A new type of malware hidden in illegal copies of popular software deletes antivirus programs and uses the victim’s computer to mine cryptocurrency.
Known as “Crackonosh” — a name that suggests the hackers behind this malware are from the Czech Republic — the malware installs a program called XMRig, which uses computing power to mine for the privacy-focused cryptocurrency Monero.
The malware has been found in bootlegged versions of games including Grand Theft Auto V, Far Cry 5, Euro Truck Simulator 2 and The Sims 4.

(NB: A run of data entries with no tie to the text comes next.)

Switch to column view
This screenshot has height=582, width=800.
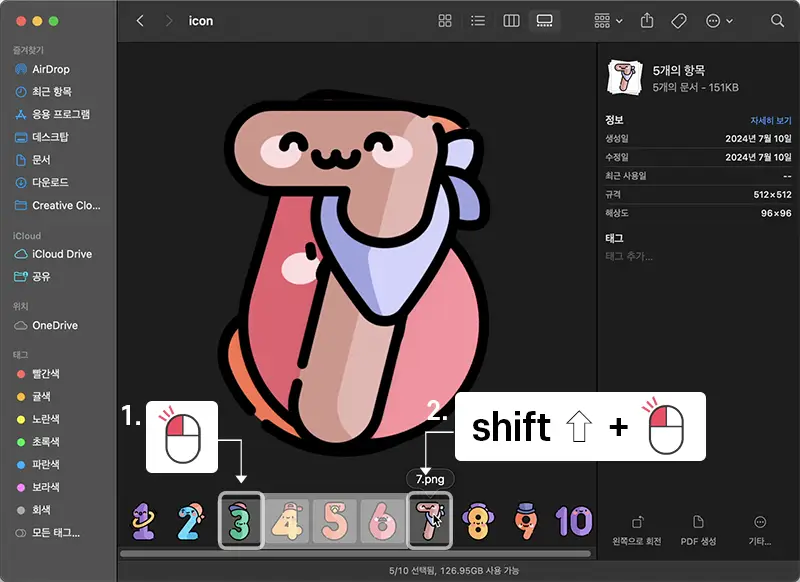[510, 20]
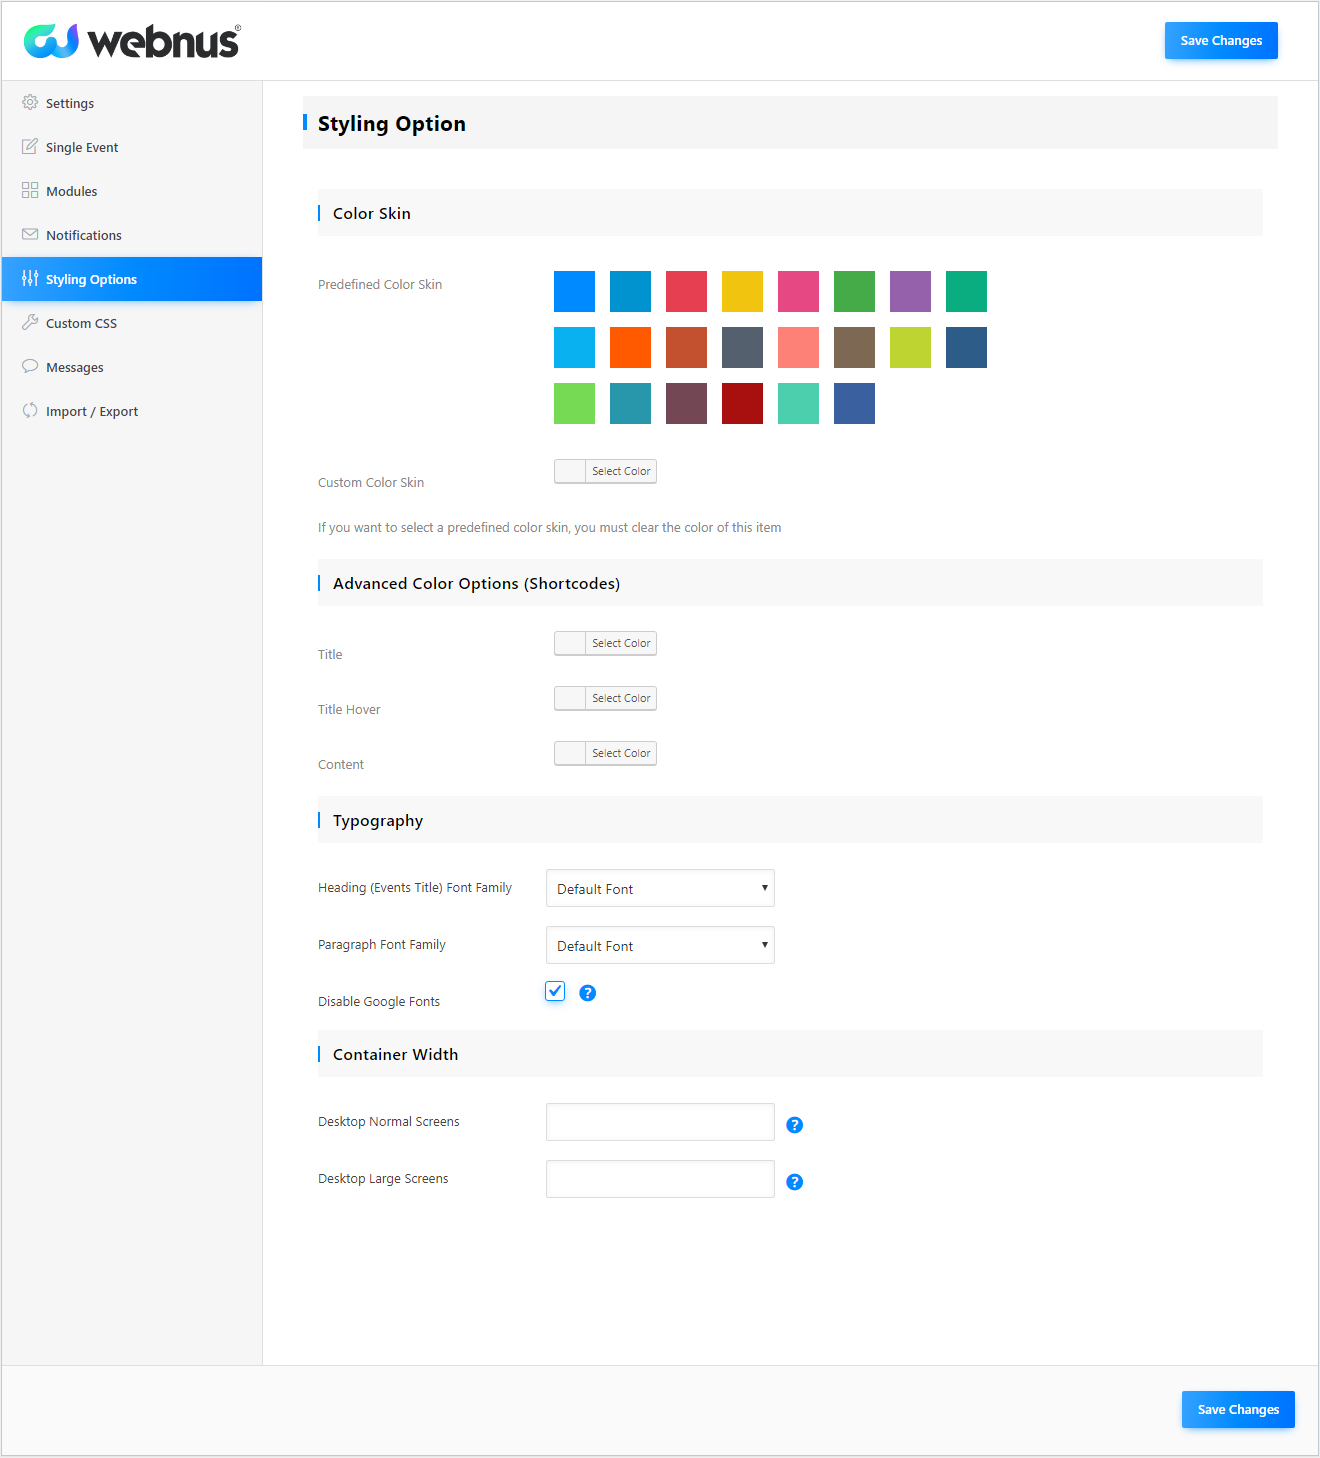Viewport: 1320px width, 1458px height.
Task: Toggle the Disable Google Fonts checkbox
Action: (x=555, y=991)
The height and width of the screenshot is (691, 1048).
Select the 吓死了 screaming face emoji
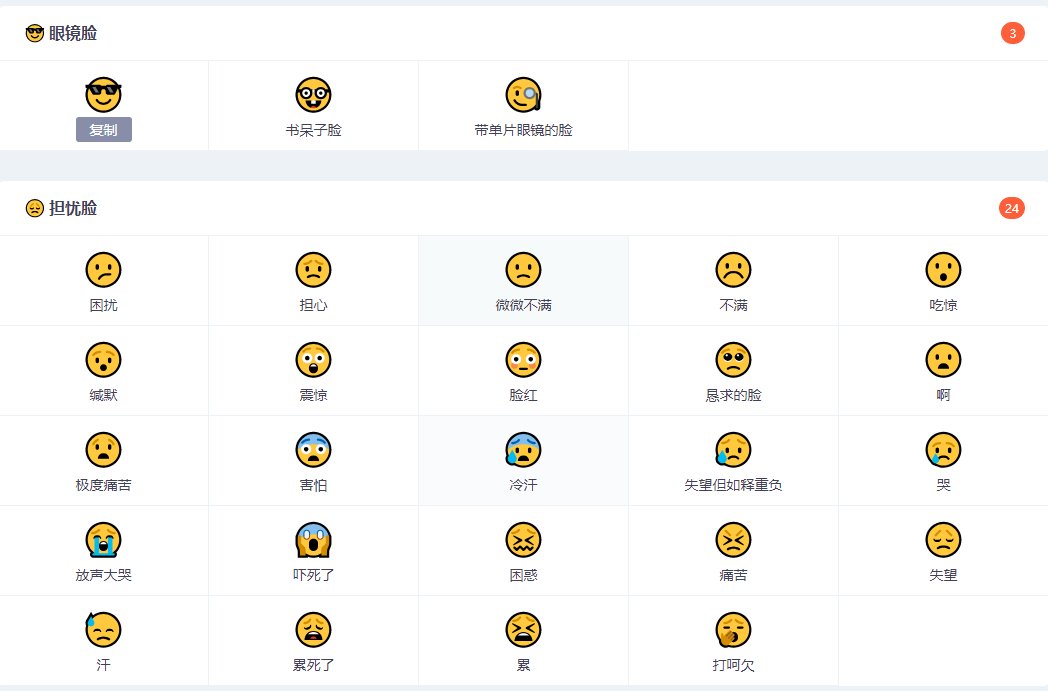click(313, 540)
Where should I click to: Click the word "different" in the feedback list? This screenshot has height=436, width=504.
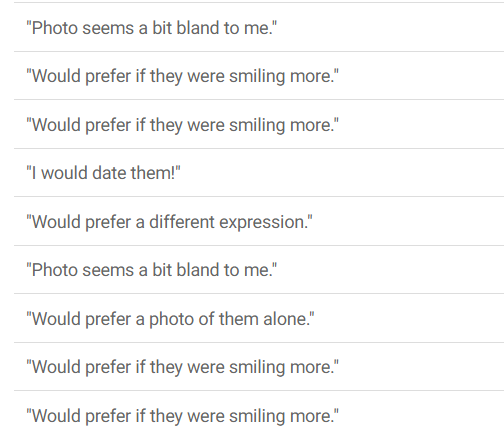coord(181,222)
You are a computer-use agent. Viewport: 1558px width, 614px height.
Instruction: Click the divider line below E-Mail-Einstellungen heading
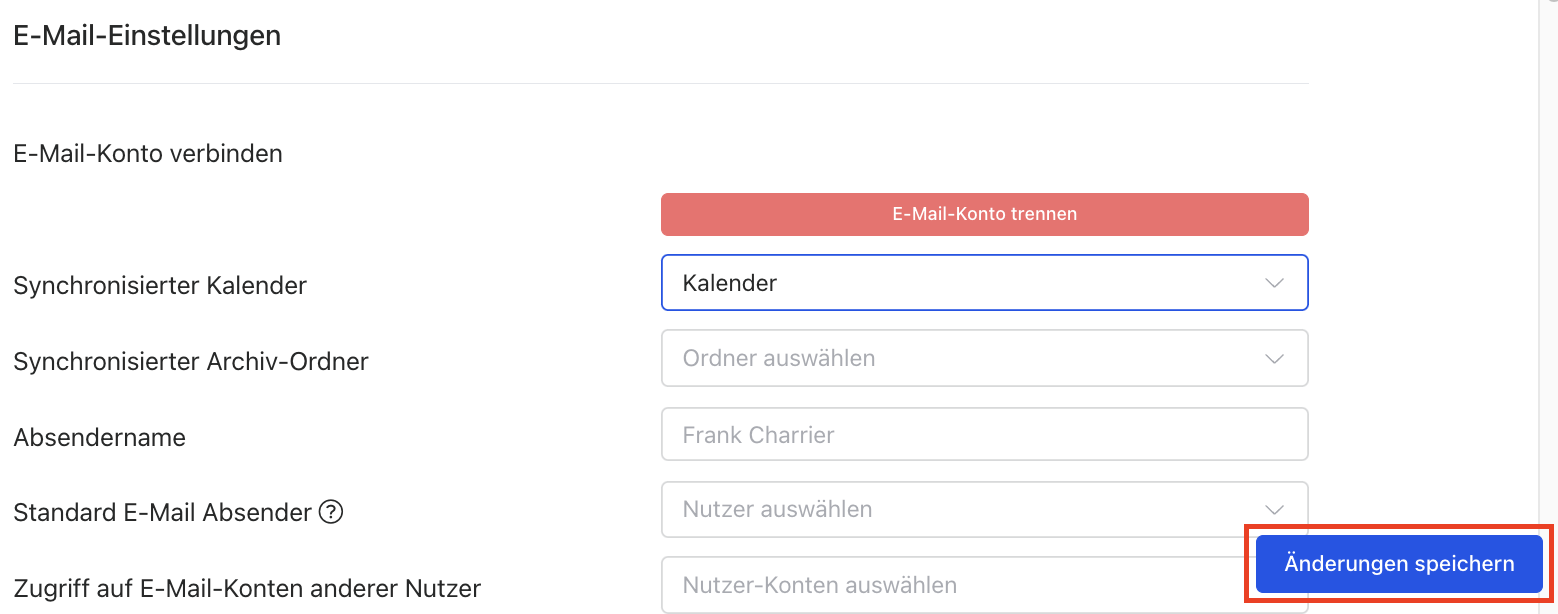tap(660, 83)
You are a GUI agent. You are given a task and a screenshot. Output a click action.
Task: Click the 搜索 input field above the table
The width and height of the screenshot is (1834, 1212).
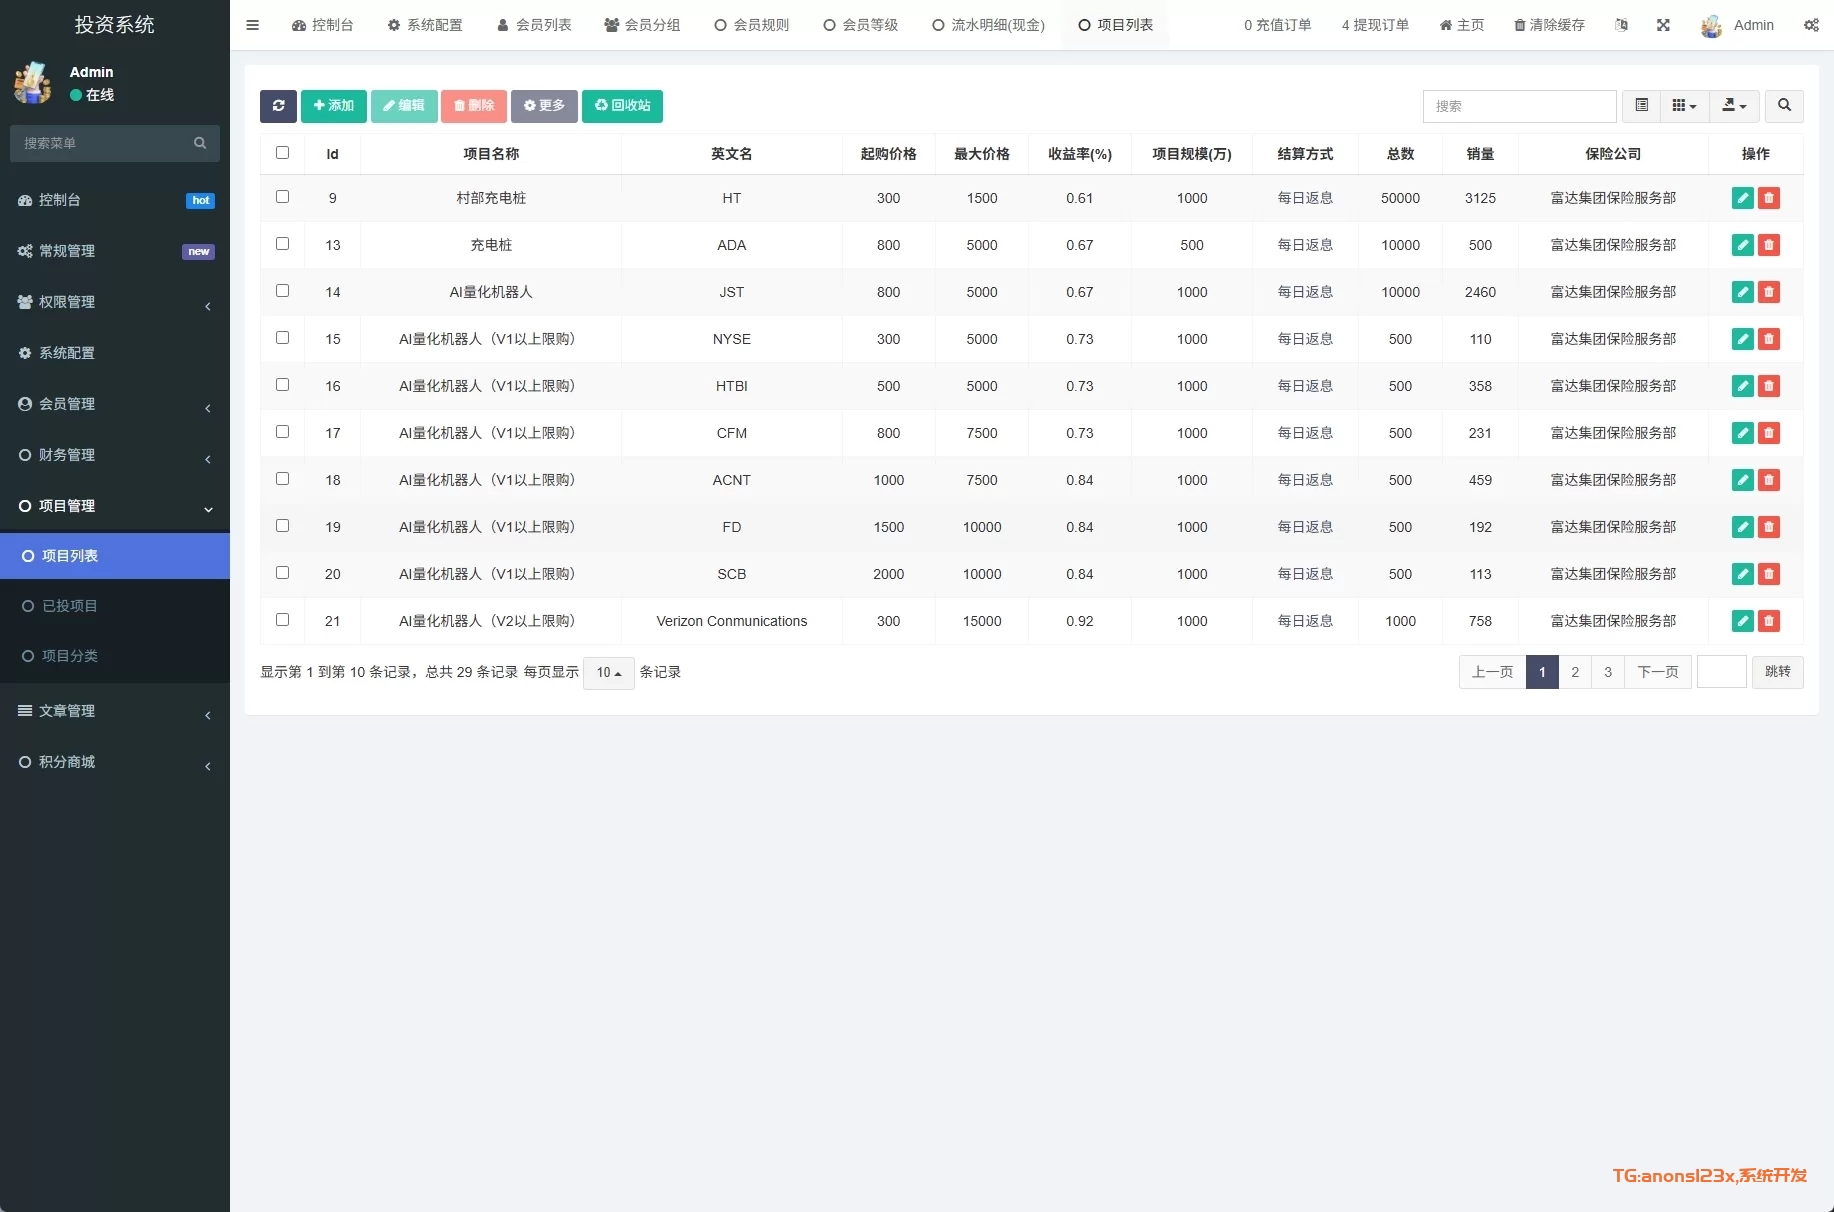[x=1518, y=106]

Avast, an antivirus company that has investigated the vulnerability, says there is a way to remove Crackonosh — and set out detailed instructions in a recent blog. The authors added:
“Overall Crackonosh shows the risks in downloading cracked software. It also shows that it’s highly profitable for attackers. Crackonosh has been circulating since at least June 2018 and has yielded over $2 million for its authors in Monero from over 222,000 infected systems worldwide.”
The company added that, as long as people continue to download cracked software through torrents and unreliable websites, attackers will still have an incentive to produce such malware.
“The key takeaway from this is that you really can’t get something for nothing and when you try to steal software, odds are someone is trying to steal from you.”
Most of the victims of Crackonosh have been based in the Philippines — with Brazil, India, Poland, the U.S. and the U.K. other common hotspots.
Researchers warned that the installation of crypto mining software without someone’s knowledge can also have some other unpleasant consequences — slowing their computer down, wearing down the machine’s components, and even increasing the amount of money they end up spending on electricity.